Member of Commonwealth of Nations

Communications: Telephones: main lines in use: 33,300 (2003); mobile cellular: 60,400 (2003). Radio broadcast stations: AM 1, FM 12, shortwave 0 (1998). Television broadcast stations: 2 (1997). Internet hosts: 2,613 (2003). Internet users: 30,000 (2002).

Transportation: Railways: 0 km. Highways: total: 2,872 km; paved: 488 km; unpaved: 2,384 km (1999 est.). Waterways: 825 km (navigable only by small craft) (2004). Ports and harbors: Belize City.
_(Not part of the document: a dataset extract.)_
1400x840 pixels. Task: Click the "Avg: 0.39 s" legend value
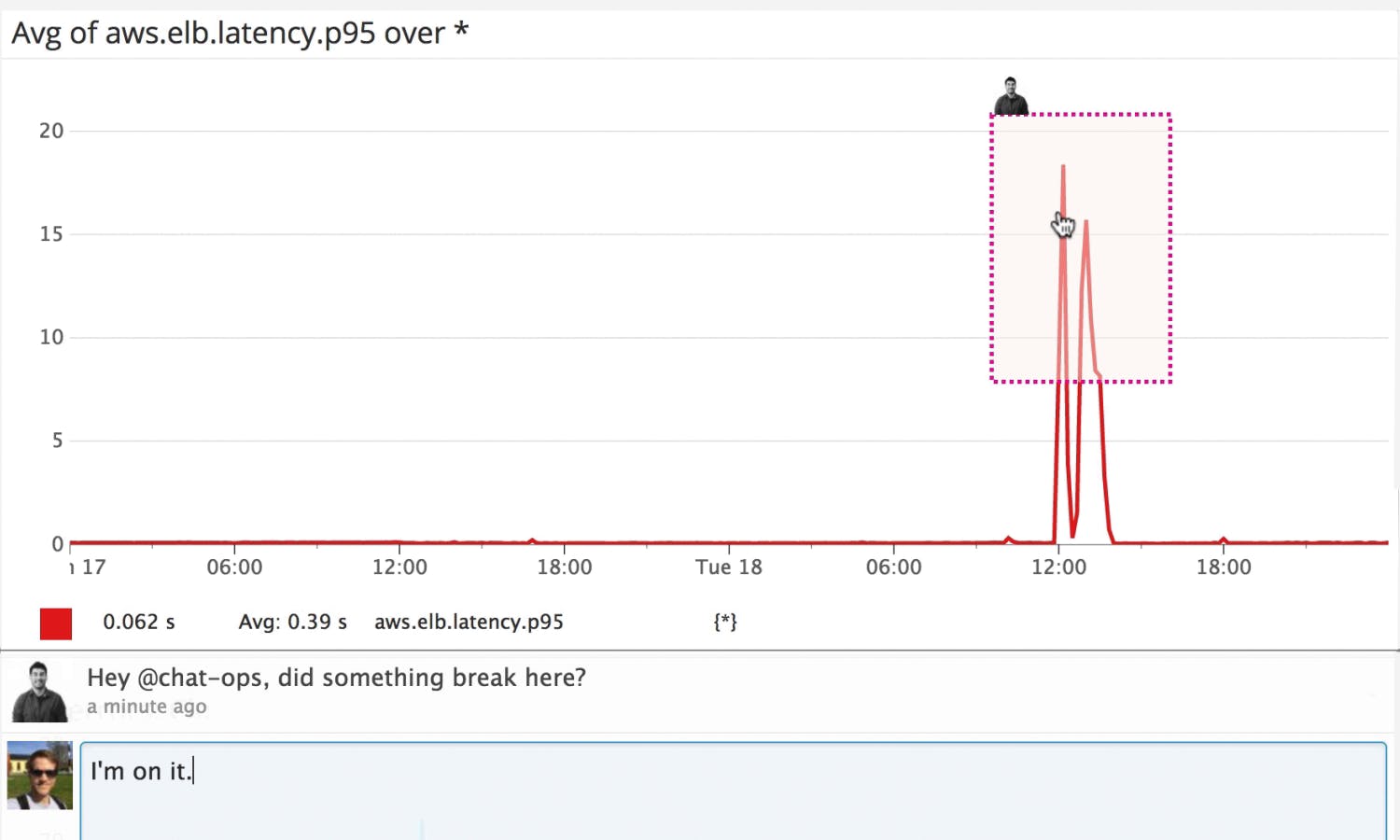click(292, 623)
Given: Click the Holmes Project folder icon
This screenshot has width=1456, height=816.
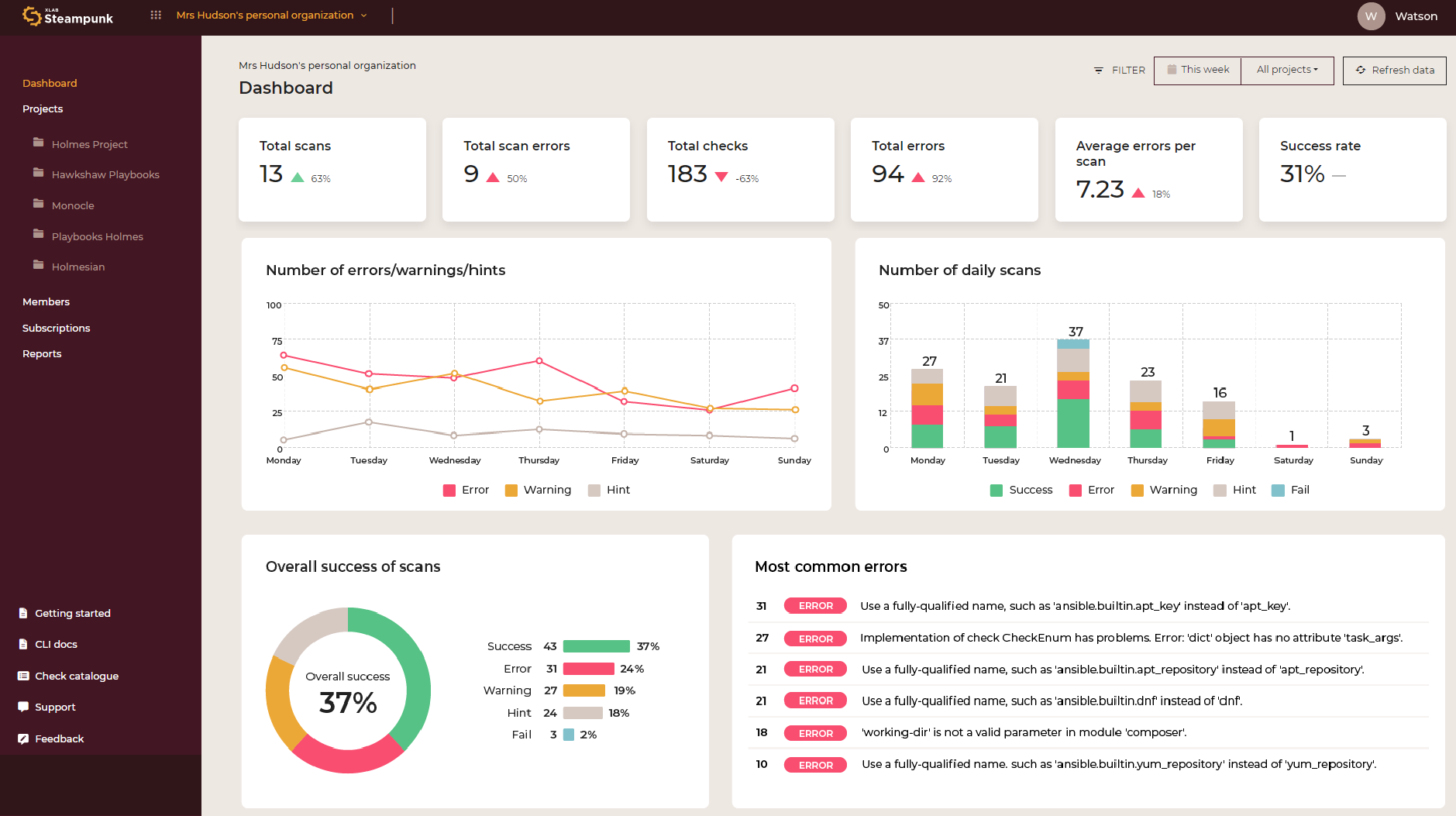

Airports: 43 (2004 est.).

International disputes: Guatemalan squatters continue to settle in the largely uninhabited rain forests of Belize's border region; OAS is attempting to revive the 2002 failed Differendum that created a small adjustment to land boundary, a Guatemalan maritime corridor in Caribbean, joint ecological park for disputed Sapodilla Cays, and substantial US-UK financial package.


Belize is situated on the Caribbean Sea south of Mexico and east and north of Guatemala in Central America. In area, it is about the size of New Hampshire. Most of the country is heavily forested with various hardwoods. Mangrove swamps and cays along the coast give way to hills and mountains in the interior. The highest point is Victoria Peak, 3,681 feet (1,122 m).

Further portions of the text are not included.